Rien n'y fait. La réglementation a beau avoir progressé de façon spectaculaire, les acteurs institutionnels ont beau s'activer, lancer des plans, des campagnes, les juges ont beau se montrer plus sévères, les fédérations patronales ont beau signer des engagements avec les pouvoirs publics, on compte toujours 2,4 millions de salariés exposés à des produits cancérogènes. Soit 13,5 % des salariés, selon la dernière enquête Sumer1 réalisée par le ministère du Travail en 2003.

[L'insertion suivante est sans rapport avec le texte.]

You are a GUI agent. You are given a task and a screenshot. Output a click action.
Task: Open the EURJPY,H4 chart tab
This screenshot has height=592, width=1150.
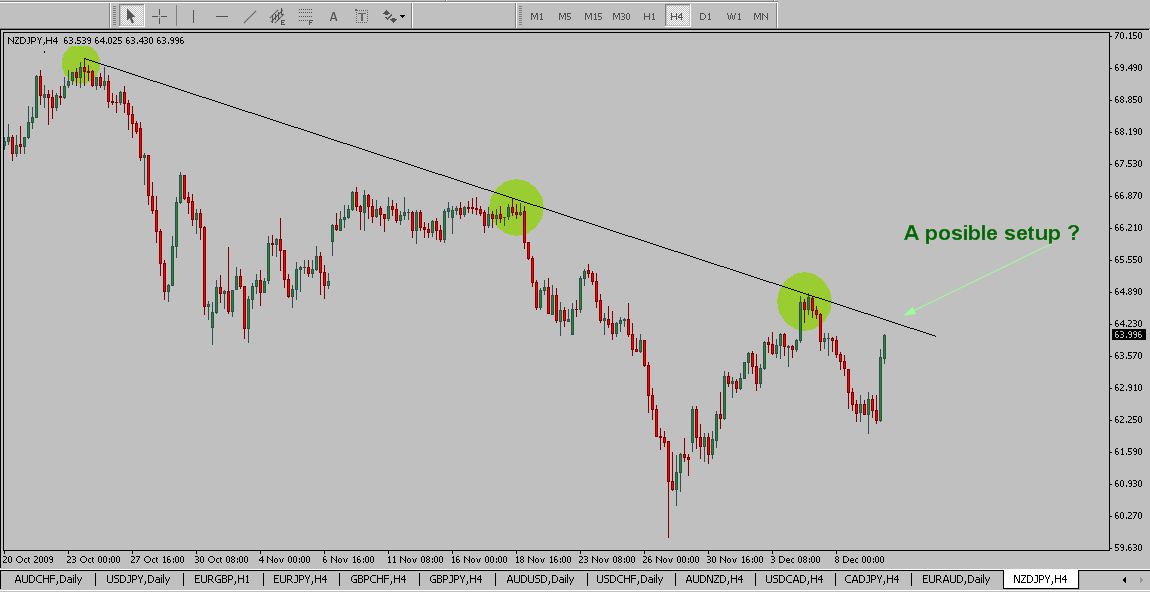tap(300, 579)
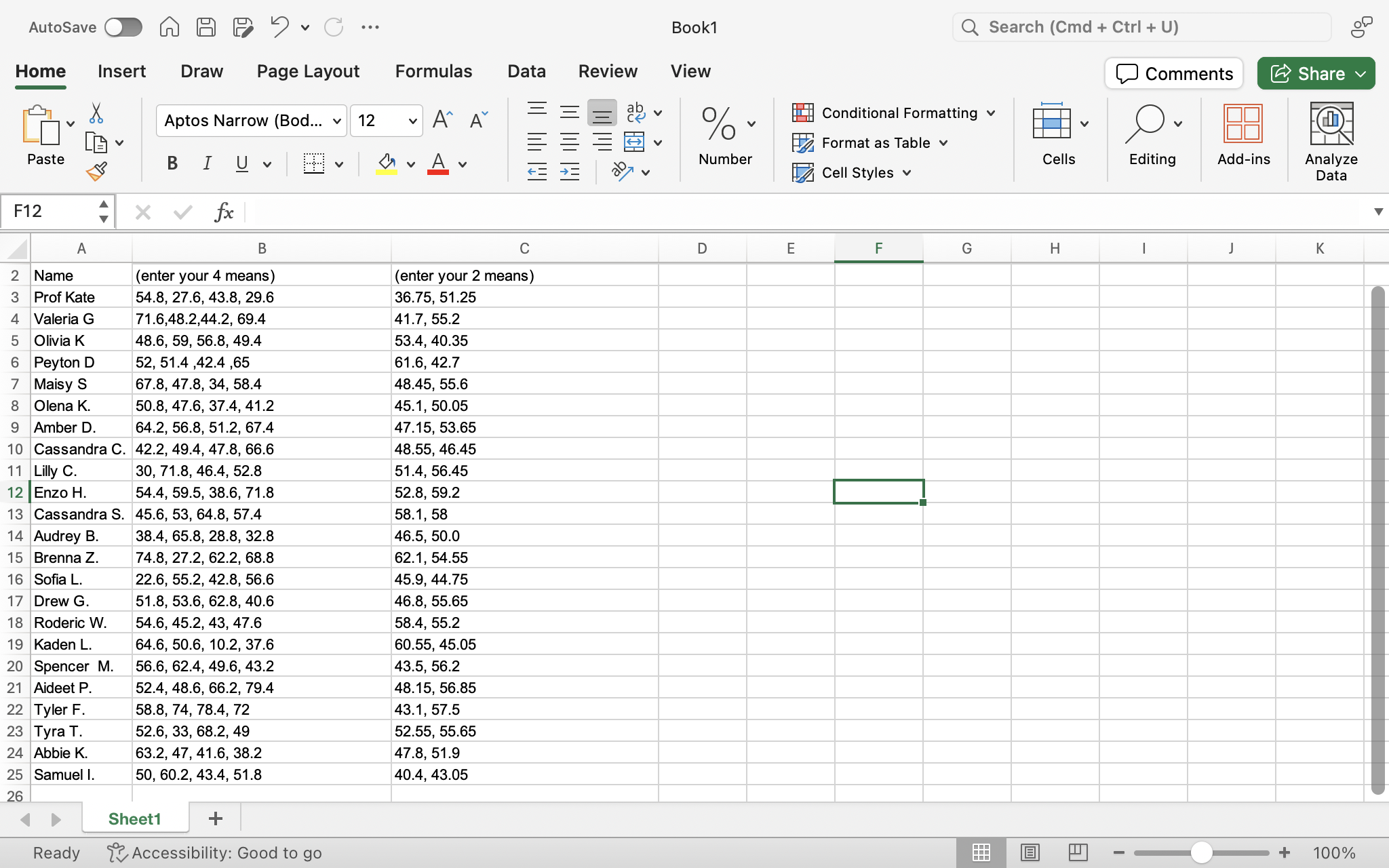Add a new sheet with the plus button
The width and height of the screenshot is (1389, 868).
(x=214, y=818)
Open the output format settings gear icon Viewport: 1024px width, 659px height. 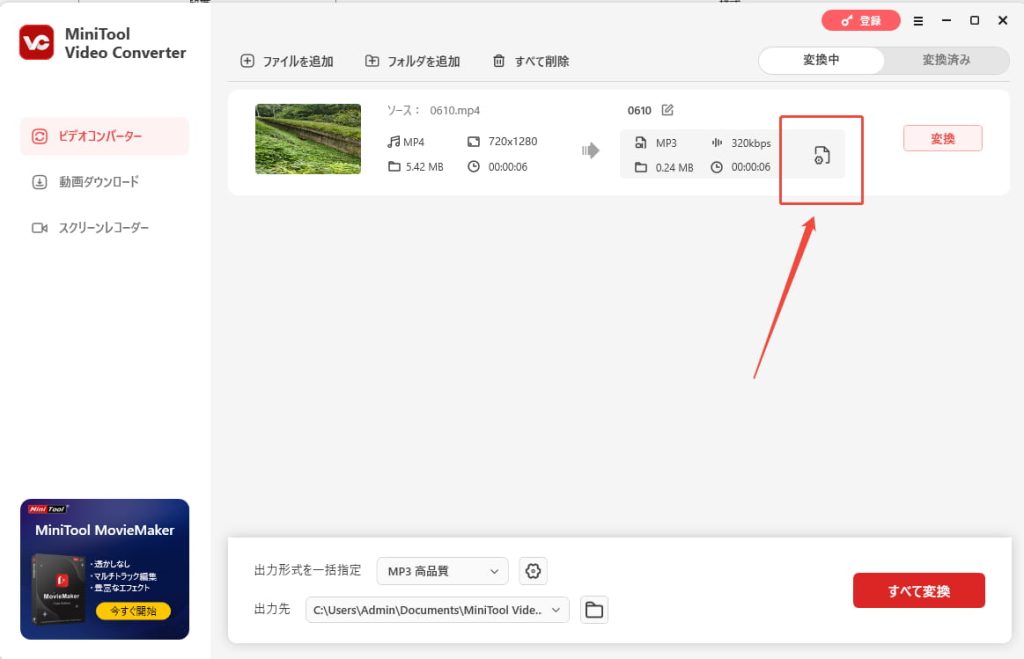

Evidemment, certaines catégories sociales et secteurs d'activité sont particulièrement touchés. Les ouvriers représentent 70 % des salariés exposés, et on aurait tort de penser que c'est dans l'industrie chimique que le risque cancérogène est le plus important. La réparation automobile, la métallurgie, l'industrie du bois, la construction exposent au moins 35 % de leurs salariés.

Faut-il pour autant baisser les bras, au motif que beaucoup, déjà, a été fait ? Assurément non ! D'autant que des pistes essentielles restent à explorer, comme vient de le montrer le récent rapport de l'Inspection générale des affaires sociales (Igas) sur la traçabilité des expositions professionnelles.

De notre côté, nous profitons de ce dossier pour lancer un appel à la mobilisation contre les cancers professionnels. Tout d'abord, nous estimons qu'un renforcement des moyens de contrôle de l'Inspection du travail et des services de prévention des caisses régionales d'assurance maladie (Cram) est indispensable, tout comme l'est un durcissement des sanctions à l'égard des employeurs ne respectant pas la réglementation. En effet, il ne sert à rien d'avoir l'une des meilleures réglementations des pays industrialisés si celle-ci n'est pas appliquée.

Dans le même registre, nous proposons l'interdiction ou la restriction de l'emploi de certaines substances ou procédés cancérogènes pour lesquels il existe des alternatives applicables en situation industrielle. C'est le cas, par exemple, pour le béryllium chez les prothésistes dentaires ou pour le chrome 6 dans les peintures. Il faut arrêter de jouer avec le feu.

Ensuite, cette politique répressive doit s'accompagner d'une politique incitative, notamment en direction des petites entreprises. Celles-ci n'ont pas les moyens d'assurer une prévention correcte du risque cancérogène. Une aide technique, voire financière, apportée par les Cram en direction des branches professionnelles concernées est nécessaire pour maîtriser le risque.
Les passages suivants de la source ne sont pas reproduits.